[Pixel coordinate grounding data]
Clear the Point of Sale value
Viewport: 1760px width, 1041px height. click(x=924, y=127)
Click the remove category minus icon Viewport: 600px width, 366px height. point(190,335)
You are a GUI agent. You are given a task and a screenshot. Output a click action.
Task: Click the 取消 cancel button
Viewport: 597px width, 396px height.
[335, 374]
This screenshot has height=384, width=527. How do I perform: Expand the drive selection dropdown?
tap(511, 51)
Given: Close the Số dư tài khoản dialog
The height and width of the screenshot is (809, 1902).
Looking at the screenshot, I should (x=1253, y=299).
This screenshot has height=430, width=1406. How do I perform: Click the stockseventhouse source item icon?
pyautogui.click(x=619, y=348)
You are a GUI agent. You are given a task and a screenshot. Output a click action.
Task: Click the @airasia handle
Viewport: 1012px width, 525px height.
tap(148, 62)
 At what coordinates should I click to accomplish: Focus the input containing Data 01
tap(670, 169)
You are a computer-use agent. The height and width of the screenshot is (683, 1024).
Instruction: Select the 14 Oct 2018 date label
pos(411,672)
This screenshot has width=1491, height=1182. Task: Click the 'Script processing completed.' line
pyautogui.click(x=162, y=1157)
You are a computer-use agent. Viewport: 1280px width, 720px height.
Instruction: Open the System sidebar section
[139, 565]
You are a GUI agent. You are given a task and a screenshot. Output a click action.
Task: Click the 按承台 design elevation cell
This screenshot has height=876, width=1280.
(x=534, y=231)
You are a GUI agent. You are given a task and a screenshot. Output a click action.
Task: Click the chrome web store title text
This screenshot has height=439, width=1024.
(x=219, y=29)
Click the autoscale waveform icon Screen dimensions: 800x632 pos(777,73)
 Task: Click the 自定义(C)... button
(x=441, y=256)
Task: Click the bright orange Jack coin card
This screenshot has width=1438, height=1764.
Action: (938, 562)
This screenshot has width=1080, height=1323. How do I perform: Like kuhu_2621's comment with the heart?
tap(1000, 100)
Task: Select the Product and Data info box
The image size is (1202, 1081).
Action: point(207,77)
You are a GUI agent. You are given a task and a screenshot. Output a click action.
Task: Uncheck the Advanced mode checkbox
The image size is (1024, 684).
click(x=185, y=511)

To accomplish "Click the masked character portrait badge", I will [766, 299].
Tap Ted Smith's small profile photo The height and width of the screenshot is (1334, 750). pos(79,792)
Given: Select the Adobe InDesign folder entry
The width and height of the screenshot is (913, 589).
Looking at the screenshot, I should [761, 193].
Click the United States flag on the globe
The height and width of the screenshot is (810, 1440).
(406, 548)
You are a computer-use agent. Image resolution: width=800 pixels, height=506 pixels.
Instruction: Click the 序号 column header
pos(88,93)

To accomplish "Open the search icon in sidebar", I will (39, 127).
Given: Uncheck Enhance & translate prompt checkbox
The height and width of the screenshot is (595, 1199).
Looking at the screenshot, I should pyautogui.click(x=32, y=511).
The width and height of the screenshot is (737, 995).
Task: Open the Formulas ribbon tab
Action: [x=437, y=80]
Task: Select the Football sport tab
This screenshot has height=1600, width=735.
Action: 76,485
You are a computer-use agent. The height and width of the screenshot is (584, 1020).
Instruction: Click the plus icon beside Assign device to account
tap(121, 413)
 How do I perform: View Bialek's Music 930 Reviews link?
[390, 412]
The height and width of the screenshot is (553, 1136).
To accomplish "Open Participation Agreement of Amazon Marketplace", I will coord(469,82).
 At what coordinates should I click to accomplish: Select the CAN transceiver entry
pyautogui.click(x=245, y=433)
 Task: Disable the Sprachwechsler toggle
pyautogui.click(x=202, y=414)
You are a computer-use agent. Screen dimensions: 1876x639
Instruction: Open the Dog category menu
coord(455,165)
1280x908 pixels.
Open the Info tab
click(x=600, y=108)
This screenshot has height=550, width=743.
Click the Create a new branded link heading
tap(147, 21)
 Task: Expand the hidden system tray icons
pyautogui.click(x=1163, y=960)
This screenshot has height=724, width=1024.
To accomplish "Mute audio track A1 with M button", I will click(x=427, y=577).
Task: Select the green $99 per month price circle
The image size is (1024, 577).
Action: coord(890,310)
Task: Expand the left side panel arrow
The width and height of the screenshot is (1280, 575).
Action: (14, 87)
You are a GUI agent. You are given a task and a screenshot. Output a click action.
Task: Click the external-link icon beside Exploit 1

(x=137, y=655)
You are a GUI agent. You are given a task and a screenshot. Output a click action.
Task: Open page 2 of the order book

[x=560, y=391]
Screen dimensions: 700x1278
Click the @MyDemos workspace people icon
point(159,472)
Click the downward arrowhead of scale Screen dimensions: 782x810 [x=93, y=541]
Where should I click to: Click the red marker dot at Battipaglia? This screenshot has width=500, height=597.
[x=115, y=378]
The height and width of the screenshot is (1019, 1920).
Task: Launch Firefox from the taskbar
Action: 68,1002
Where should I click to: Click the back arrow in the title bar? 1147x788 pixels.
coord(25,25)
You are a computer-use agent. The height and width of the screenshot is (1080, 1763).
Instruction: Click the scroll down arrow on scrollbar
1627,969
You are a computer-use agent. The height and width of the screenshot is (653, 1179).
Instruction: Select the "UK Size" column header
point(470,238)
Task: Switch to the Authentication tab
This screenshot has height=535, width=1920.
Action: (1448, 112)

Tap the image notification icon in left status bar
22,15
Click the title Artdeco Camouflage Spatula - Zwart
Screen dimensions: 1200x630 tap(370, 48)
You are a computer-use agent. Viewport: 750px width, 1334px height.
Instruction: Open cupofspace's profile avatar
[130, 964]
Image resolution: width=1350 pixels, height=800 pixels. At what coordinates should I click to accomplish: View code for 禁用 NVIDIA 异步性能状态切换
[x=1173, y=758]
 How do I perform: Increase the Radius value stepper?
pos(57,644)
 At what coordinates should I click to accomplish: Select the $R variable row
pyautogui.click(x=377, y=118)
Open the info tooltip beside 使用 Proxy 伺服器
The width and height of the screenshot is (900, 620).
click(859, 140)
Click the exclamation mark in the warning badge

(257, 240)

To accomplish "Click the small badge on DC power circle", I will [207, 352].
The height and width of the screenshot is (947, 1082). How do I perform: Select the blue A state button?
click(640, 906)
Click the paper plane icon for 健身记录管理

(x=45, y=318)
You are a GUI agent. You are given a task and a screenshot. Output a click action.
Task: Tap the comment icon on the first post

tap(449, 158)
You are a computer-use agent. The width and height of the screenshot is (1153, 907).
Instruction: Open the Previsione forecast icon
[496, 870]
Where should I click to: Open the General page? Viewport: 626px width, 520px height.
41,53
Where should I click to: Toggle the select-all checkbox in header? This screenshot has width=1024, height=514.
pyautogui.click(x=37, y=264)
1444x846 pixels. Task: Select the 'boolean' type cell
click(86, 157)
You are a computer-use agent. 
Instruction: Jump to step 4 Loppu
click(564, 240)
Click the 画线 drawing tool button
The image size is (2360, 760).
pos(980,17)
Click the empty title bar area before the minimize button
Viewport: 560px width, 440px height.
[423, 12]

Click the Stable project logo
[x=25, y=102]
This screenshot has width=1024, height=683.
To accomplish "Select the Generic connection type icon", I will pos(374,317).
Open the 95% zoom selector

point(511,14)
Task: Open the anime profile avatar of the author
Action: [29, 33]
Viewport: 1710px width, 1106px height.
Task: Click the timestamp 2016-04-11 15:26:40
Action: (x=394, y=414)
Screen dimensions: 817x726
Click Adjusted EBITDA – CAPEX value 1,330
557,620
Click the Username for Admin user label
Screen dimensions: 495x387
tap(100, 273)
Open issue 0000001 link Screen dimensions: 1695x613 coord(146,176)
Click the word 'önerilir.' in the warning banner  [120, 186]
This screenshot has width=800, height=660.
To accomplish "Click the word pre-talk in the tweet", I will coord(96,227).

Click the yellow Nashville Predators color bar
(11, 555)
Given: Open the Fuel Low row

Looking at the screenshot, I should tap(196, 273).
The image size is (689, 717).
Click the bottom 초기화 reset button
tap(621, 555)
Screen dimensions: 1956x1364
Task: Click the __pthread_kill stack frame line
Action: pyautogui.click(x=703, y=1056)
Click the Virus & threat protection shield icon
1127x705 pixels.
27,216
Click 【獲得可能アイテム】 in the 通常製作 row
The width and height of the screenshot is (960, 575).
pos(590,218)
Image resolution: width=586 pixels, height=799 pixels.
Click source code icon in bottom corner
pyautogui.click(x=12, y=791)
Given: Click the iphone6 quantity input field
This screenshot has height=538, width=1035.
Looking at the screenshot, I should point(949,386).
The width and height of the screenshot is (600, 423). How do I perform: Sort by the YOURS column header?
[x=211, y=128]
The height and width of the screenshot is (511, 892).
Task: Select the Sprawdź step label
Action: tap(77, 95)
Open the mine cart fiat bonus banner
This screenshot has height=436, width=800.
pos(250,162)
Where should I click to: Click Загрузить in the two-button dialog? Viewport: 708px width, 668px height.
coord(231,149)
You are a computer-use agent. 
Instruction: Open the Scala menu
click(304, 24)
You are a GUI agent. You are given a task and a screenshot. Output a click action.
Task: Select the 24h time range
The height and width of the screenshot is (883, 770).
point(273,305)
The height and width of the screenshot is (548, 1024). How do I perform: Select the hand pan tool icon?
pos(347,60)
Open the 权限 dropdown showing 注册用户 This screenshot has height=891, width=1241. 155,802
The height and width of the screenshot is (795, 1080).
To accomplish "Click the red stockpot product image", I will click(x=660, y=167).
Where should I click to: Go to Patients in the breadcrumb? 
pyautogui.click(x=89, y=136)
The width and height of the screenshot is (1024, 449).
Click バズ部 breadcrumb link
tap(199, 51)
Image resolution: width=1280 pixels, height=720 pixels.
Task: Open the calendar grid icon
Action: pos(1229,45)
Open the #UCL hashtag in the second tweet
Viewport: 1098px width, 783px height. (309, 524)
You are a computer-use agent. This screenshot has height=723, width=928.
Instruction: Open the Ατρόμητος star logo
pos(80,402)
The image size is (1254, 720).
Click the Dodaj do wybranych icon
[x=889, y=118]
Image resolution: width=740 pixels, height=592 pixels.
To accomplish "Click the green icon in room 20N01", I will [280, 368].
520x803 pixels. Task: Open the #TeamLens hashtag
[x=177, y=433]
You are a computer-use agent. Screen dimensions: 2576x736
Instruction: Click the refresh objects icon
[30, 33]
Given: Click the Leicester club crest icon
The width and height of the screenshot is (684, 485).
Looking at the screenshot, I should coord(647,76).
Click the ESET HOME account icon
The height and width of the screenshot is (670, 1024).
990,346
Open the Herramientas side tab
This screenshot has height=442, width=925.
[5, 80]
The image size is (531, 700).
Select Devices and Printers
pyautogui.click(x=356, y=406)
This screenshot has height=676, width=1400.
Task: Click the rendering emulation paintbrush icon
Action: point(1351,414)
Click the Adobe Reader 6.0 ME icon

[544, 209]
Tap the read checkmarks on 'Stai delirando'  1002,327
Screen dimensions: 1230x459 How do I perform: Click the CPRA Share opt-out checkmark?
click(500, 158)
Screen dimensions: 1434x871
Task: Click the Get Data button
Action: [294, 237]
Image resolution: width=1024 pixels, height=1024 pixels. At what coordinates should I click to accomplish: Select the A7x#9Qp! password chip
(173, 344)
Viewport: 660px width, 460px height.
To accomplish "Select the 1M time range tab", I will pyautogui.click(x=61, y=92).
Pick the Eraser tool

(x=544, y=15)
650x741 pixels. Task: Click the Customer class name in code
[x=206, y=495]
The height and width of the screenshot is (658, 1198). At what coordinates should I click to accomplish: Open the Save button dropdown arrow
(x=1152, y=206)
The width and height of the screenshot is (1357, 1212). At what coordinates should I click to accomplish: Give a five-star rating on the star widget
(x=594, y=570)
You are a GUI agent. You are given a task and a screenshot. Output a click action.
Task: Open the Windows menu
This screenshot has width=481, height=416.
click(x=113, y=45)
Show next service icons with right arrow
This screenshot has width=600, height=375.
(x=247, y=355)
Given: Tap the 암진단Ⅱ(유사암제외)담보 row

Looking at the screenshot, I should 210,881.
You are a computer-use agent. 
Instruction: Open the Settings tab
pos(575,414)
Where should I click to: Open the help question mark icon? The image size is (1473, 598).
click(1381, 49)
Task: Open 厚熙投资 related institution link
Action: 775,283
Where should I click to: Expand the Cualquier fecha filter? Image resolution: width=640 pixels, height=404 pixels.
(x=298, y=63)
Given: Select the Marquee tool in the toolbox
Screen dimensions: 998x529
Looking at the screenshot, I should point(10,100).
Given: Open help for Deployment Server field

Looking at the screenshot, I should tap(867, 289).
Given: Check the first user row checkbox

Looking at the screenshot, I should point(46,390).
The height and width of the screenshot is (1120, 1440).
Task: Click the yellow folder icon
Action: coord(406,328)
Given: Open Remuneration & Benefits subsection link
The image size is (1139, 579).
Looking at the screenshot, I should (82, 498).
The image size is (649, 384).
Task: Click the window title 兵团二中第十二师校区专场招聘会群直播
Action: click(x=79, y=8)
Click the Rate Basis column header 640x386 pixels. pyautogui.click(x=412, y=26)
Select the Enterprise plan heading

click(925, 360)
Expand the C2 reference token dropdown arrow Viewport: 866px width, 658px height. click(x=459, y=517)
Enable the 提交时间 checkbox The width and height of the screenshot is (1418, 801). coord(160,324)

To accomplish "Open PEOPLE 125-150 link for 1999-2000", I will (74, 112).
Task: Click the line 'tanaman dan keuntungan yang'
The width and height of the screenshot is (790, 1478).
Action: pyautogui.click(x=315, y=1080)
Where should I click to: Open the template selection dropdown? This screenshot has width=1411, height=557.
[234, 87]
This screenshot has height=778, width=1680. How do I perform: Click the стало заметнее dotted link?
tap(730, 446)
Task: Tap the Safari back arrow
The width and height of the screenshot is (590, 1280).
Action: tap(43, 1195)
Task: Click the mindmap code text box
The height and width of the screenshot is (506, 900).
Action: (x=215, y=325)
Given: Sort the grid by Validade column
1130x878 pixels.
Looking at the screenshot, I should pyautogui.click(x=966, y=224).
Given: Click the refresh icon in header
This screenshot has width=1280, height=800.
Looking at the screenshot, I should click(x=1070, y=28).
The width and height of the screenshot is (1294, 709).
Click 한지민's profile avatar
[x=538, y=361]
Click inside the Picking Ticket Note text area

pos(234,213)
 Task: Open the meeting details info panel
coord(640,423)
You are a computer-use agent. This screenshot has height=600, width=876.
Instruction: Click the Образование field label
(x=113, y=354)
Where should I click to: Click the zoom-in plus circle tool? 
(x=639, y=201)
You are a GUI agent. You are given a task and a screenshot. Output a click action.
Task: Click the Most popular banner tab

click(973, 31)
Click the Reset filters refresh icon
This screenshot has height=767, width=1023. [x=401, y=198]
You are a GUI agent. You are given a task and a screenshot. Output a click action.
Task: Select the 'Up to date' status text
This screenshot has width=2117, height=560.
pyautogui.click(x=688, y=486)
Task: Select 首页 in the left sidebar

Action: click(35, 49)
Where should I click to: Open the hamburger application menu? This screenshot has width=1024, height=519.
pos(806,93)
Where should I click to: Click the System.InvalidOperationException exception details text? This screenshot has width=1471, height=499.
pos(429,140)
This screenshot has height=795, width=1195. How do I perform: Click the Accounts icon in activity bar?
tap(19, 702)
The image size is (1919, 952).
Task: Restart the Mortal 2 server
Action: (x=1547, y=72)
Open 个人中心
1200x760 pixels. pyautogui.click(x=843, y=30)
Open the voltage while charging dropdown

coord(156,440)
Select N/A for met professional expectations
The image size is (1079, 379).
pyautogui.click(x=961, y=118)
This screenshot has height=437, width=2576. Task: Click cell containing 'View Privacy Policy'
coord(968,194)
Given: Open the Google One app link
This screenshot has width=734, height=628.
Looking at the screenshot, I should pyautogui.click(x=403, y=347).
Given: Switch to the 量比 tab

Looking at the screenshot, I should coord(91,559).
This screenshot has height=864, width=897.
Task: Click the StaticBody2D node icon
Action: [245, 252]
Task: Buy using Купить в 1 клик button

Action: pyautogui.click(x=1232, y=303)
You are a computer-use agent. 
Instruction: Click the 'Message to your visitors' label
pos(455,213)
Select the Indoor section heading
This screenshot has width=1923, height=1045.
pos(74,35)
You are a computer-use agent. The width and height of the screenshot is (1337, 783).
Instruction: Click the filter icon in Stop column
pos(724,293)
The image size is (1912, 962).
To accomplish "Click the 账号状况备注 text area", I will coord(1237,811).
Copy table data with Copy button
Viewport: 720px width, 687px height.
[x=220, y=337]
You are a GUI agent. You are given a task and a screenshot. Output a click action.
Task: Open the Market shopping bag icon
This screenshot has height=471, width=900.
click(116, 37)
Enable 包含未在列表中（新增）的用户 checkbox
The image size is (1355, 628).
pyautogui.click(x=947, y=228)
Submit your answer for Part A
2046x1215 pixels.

EXERCISE: Lines above with "Uncheck" in them are the ones to copy.

WRITTEN ANSWER:
Task: Uncheck the Advanced mode checkbox
Given: Uncheck Enhance & translate prompt checkbox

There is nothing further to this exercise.